Keep that study in mind when apologists for Facebook, Twitter, etc. complain that it’s so hard to stop anti-vax nonsense.

One more thing: it’s important to keep in mind that while this case focused on (a) social media (b) web sites, the Internet is far more than (a) and far more than (b). Usenet’s still running, there are hundreds of thousands of mailing lists, there are millions of non-social-media web sites, and sooner or later, someone will invent something which replaces the web (perhaps in the same way that the web supplanted gopher). Good case law will take a long view, will take all of this into account and won’t be driven by the transient existence of Facebook, Twitter, (MySpace), etc.

Anonymous Coward says:

To make that judgment, a court must determine a law’s full set of applications, evaluate which are constitutional and which are not, and compare the one to the other.

And

NetChoice failed to prove that the Florida and Texas laws they challenged are facially unconstitutional.

Hi. Can you all think of any remotely constitutional thing that can happen with the wording of the law?

Is this just a “show your work” thing – the arguments were that bad?

Do you just want to waste everyone’s time, including that of the courts, a thing of which most courts love to complain. Do these idiot states and the adversarial organizations just need to waste more money?

Are lawyers suffering from a lack of work?

Anonymous Coward says:

Re:

For decades, SCOTUS has been doing this thing where they decide as little as possible (except when they don’t; see the abortion decision) on as narrow a ground as possible. This is true across partisan lines (except when it isn’t, see above); the very first question anyone with a legal brain had after Heller was whether it applied to the states, so naturally it took two years and an entirely new case for SCOTUS to hold that it did in Mcdonald. The usual reason given for this is to avoid upending decades of precedent (except when they do it anyway, again see above). Combining their refusal to answer obvious follow-up questions with them taking fewer and fewer cases each year, the practical consequence is that SCOTUS is sliding into irrelevance.

Arianity says:

As for the favorite two cases of those pushing these laws, Pruneyard (about a shopping mall) and FAIR (about allowing military recruiters on campus), the Court notes that the organizations involved in both were not expressive by nature, as opposed to social media, which is expressive.

That seems…wrong/concerning? You aren’t supposed to get more protections for being an expressive organization. For the same reason journalists don’t get extra protection.

Arianity says:

And for that, the actions need to be about expression. So, that’s true for social media. It’s not true for malls.

That’s the part I don’t get. Malls as an organization aren’t necessarily expressive by themselves, but the action the mall was taking (choosing to let someone solicit on the property) in Pruneyard seems expressive. That looks like a form of content moderation.

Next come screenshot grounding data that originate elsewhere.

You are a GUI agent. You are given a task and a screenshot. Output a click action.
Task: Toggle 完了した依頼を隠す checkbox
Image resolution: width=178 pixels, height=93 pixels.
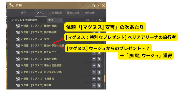pyautogui.click(x=12, y=20)
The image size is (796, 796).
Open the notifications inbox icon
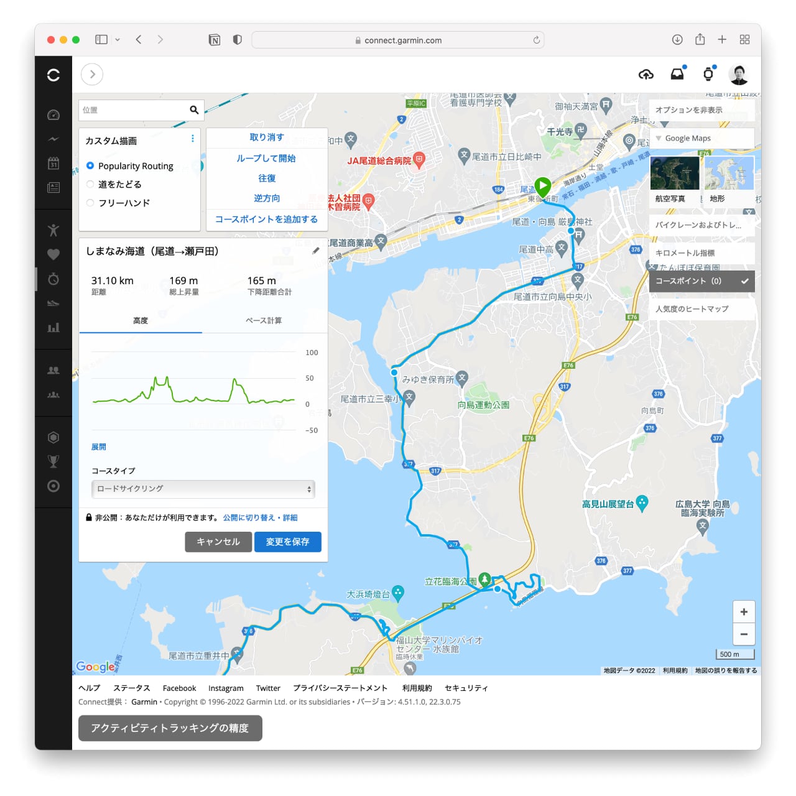pos(677,75)
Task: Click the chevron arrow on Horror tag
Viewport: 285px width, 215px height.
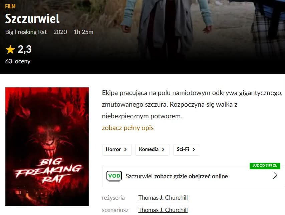Action: (125, 149)

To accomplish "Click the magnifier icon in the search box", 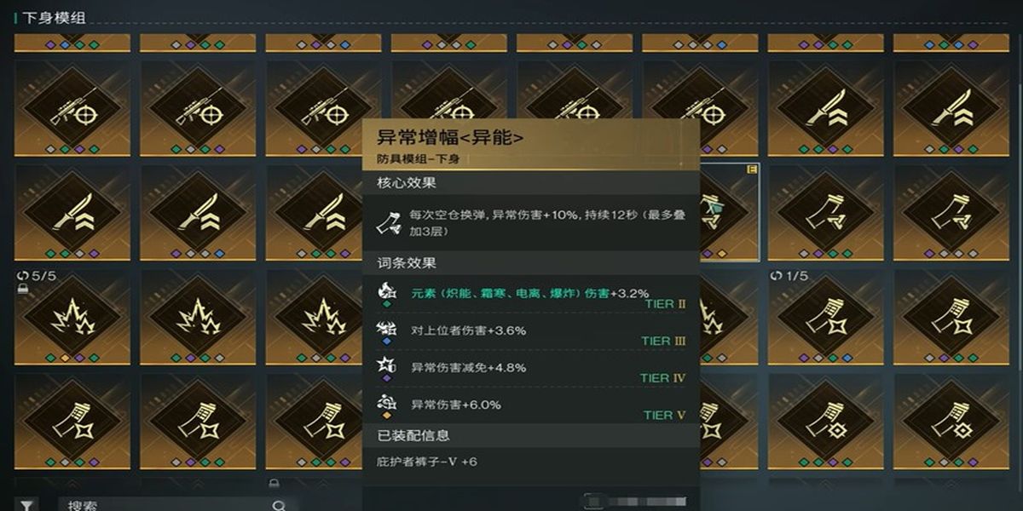I will [279, 506].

And in particular, the type of expression people would judge the mall for allowing or not.

This comment has been deemed insightful by the community.
Anonymous Coward says:

Remember how Elon Musk claimed that cis is a slur last year and threatened anyone who ‘harassed’ other users with it a ban? So, I just got a ban for informing Graham Linehan that everyone on Earth is cislunar. This both proves Elmo’s First Amendment rights and his disregard for others’ freedom of speech.

Anonymous Coward says:

Re: Re:

And now the voting period is over, I’d also like to add that I’m the person who said I would adjust the pronouns I use about you if necessary, whether you are male, female, or some other gender (or none), after you came out as trans a couple weeks ago and had the comment flagged into invisibility because so many commenters couldn’t stand the fact that I was showing respect for a member of a demographic they hate.